## Work to complete
**A.** Answer these questions using the text on the Heiskell Library:
(i) Who founded the library, and in what year?
(ii) In what year did the branch's SoHo location open?
(iii) About how many braille titles did the library hold as of 2019?
**B.** Repeat word for word the passage of the text on the Heiskell Library that runs from "As of 2019, it" down to "500,000 volumes annually.".

## Selected excerpt
The Andrew Heiskell Braille and Talking Book Library, also known as the Heiskell Library and formerly as the Andrew Heiskell Library for the Blind and Physically Handicapped and the New York Free Circulating Library for the Blind, is a branch of New York Public Library (NYPL) on West 20th Street in the Flatiron District of Manhattan, New York City. It provides reading materials in a format accessible to those unable to read print due to blindness, low vision, or other visual impairments. The current location in the Flatiron District opened in 1991, and may be the first US library to have braille and other accessible materials available to the public.

The library was established as the New York Free Circulating Library for the Blind by Richard Randall Ferry in 1895 and it expanded in its remit through legislation and partnerships with both the Library of Congress and NYPL.

The branch's prior location, which opened in 1953, was in SoHo on Sixth Avenue near Spring Street, which had previously held NYPL maintenance operations. An expansion and move was approved and funded in 1988 following years of advocacy.

Upon opening on 20th Street, the library's collection of more than 515,000 volumes was primarily circulated via mail order due to the space limitations of the branch's prior location, with more than two thousand moving per day. The library, which is named for former NYPL Chair Andrew Heiskell, occupies six floors of an early 20th-century building. It is also part of the Library of Congress' branches dedicated to those with physical or other disabilities.

As of 2019, it held about 14,000 braille titles, believed to be among the largest such collection in the United States and its circulation was 500,000 volumes annually.

## Recorded information
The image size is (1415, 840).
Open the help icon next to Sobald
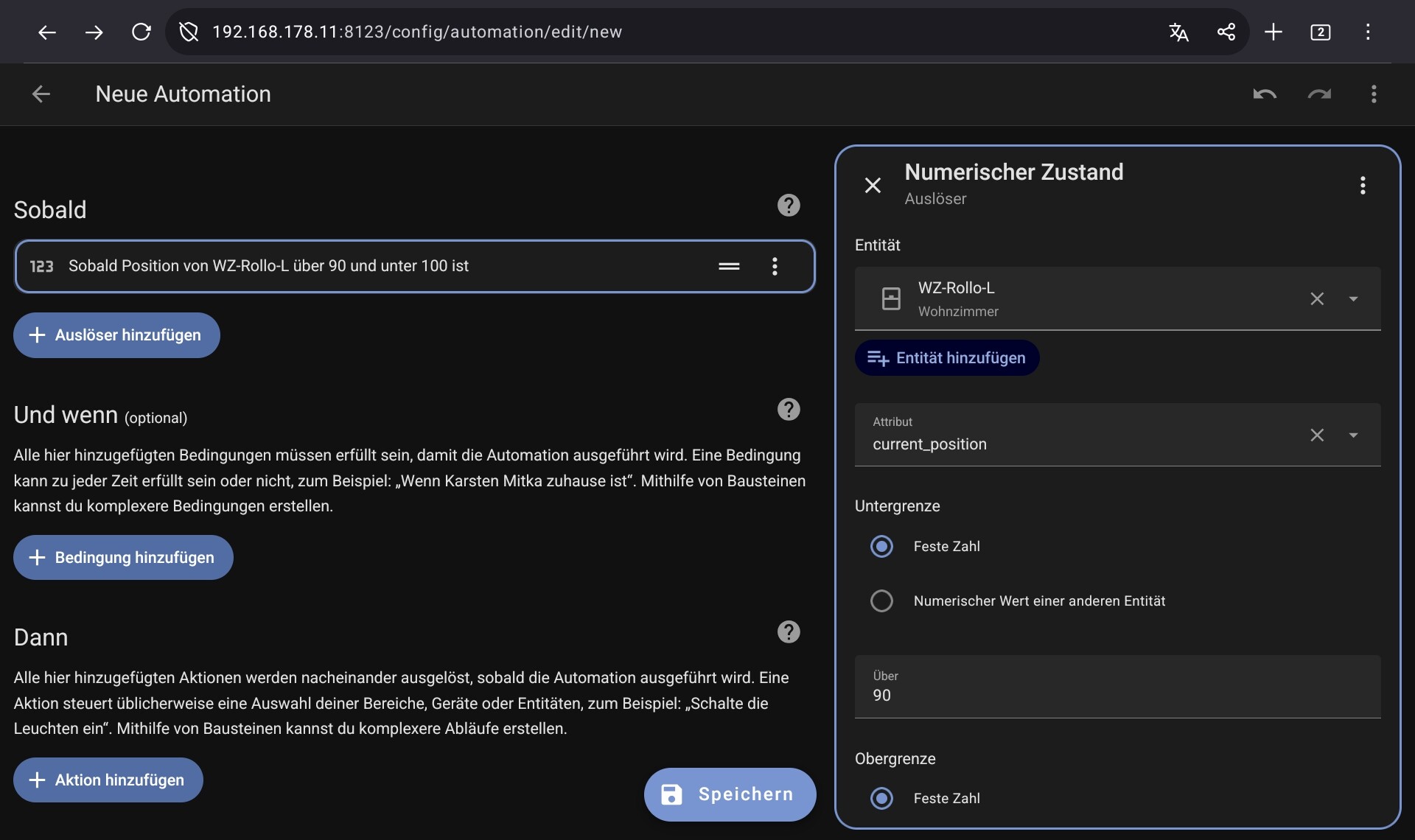tap(789, 206)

## In response
**A.**
(i) Richard Randall Ferry, in 1895
(ii) 1953
(iii) About 14,000

**B.**
As of 2019, it held about 14,000 braille titles, believed to be among the largest such collection in the United States and its circulation was 500,000 volumes annually.